▶ [DESCRIPTION OF THE TASK]: Word for word, return each entry that follows, with every image removed.

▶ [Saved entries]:
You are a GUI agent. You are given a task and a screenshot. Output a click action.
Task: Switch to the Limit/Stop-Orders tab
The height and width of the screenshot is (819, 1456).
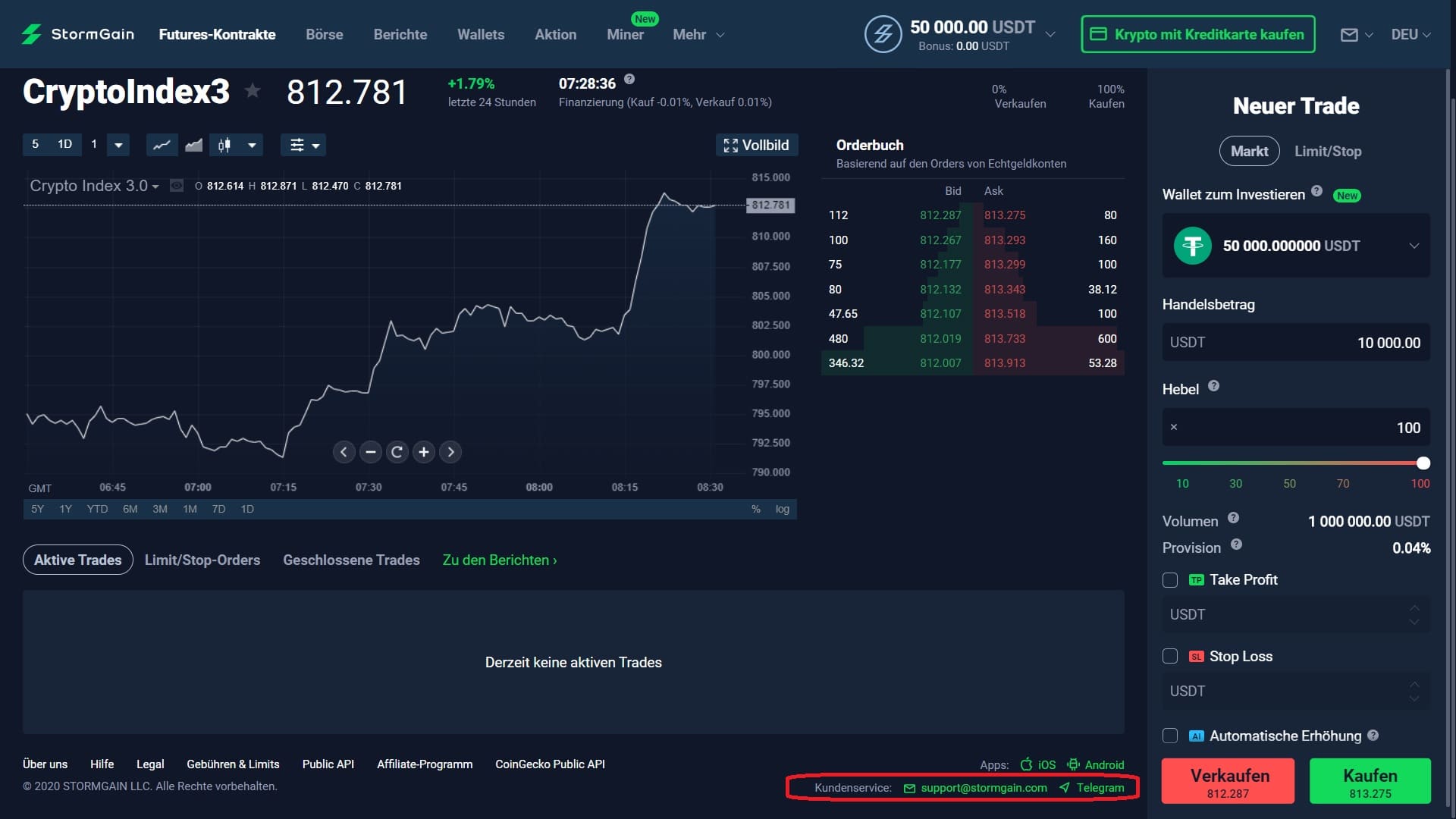[x=202, y=560]
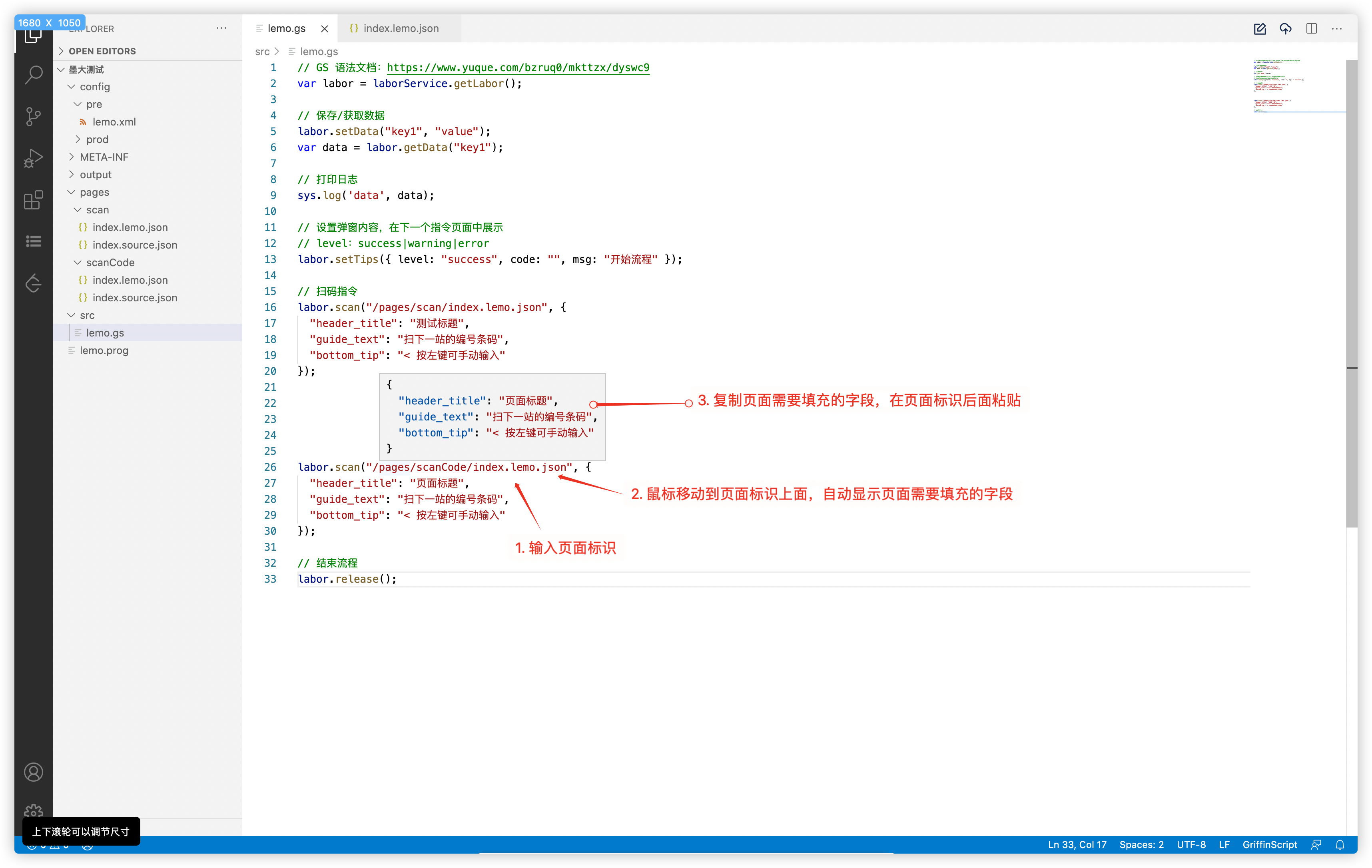
Task: Switch to the index.lemo.json tab
Action: point(401,28)
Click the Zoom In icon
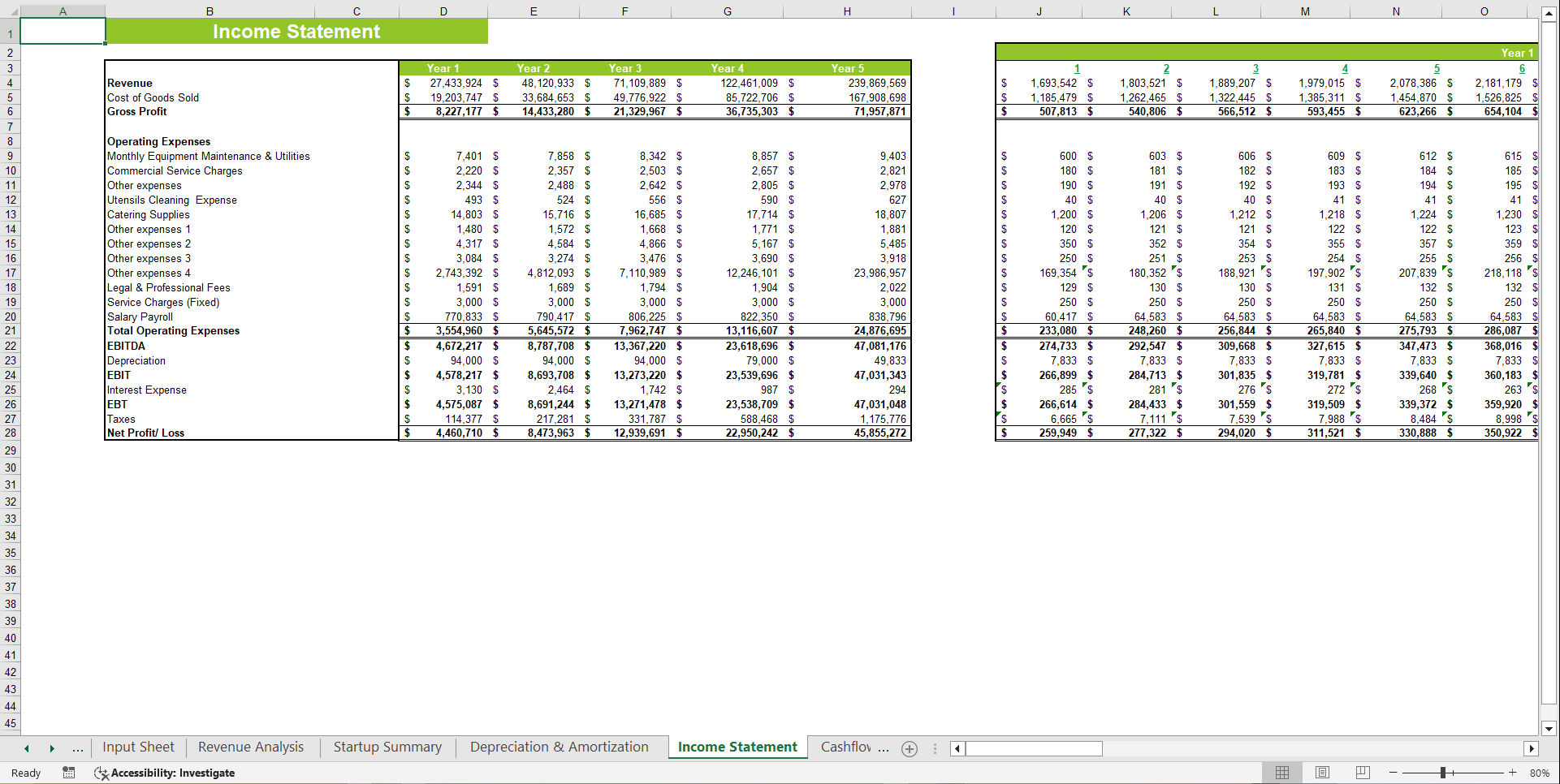The height and width of the screenshot is (784, 1560). (1512, 772)
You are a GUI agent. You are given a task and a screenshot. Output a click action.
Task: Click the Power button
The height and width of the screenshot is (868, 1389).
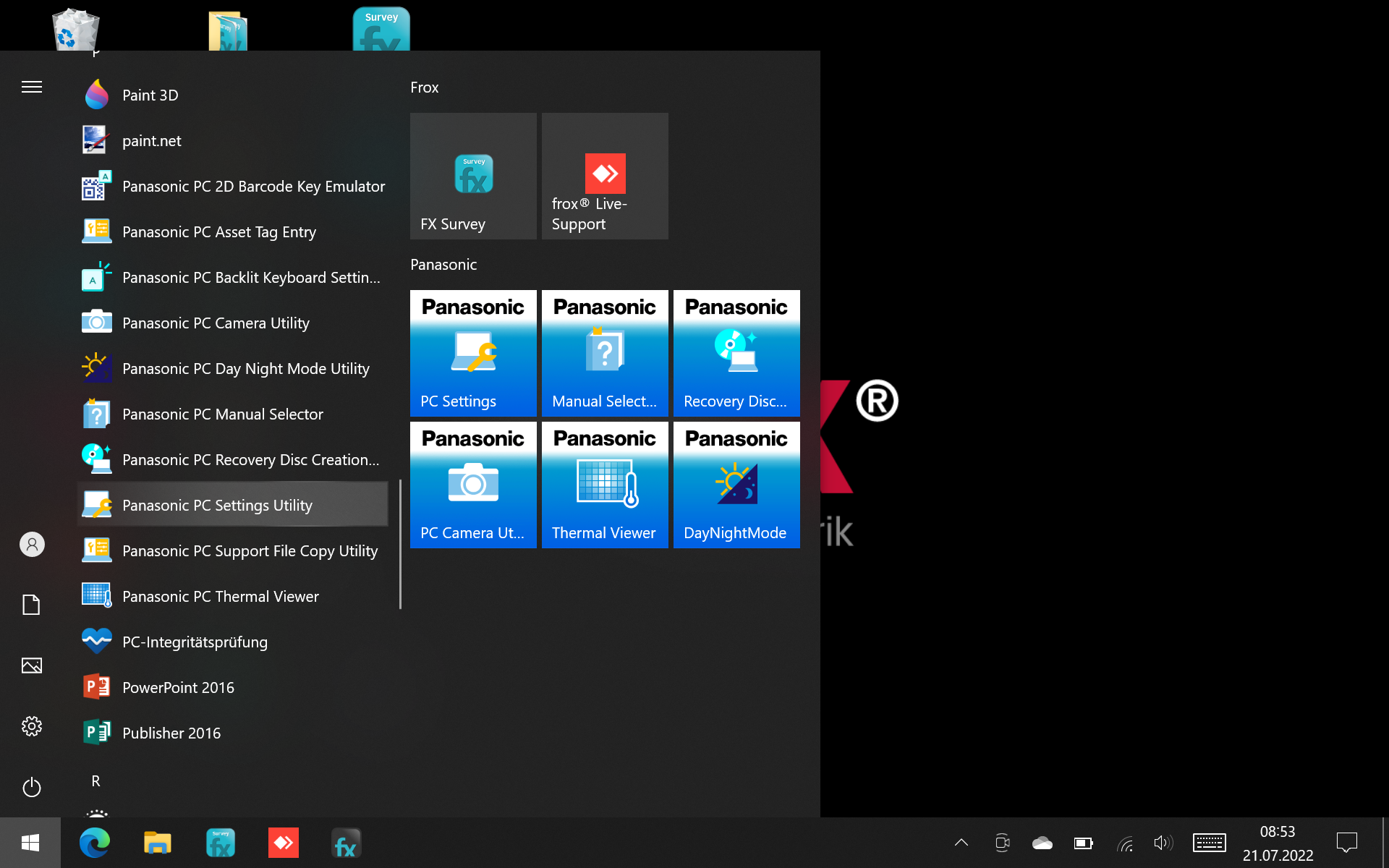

▶ [SOLUTION]:
You are a GUI agent. You are given a task and a screenshot. Output a click action.
Task: Switch to the Limit/Stop-Orders tab
The height and width of the screenshot is (819, 1456).
[x=202, y=560]
Task: Switch to the index.lemo.json tab
Action: point(401,28)
Click the Zoom In icon
The height and width of the screenshot is (784, 1560). (1512, 772)
You are a GUI agent. You are given a task and a screenshot. Output a click action.
Task: Click the Power button
The height and width of the screenshot is (868, 1389).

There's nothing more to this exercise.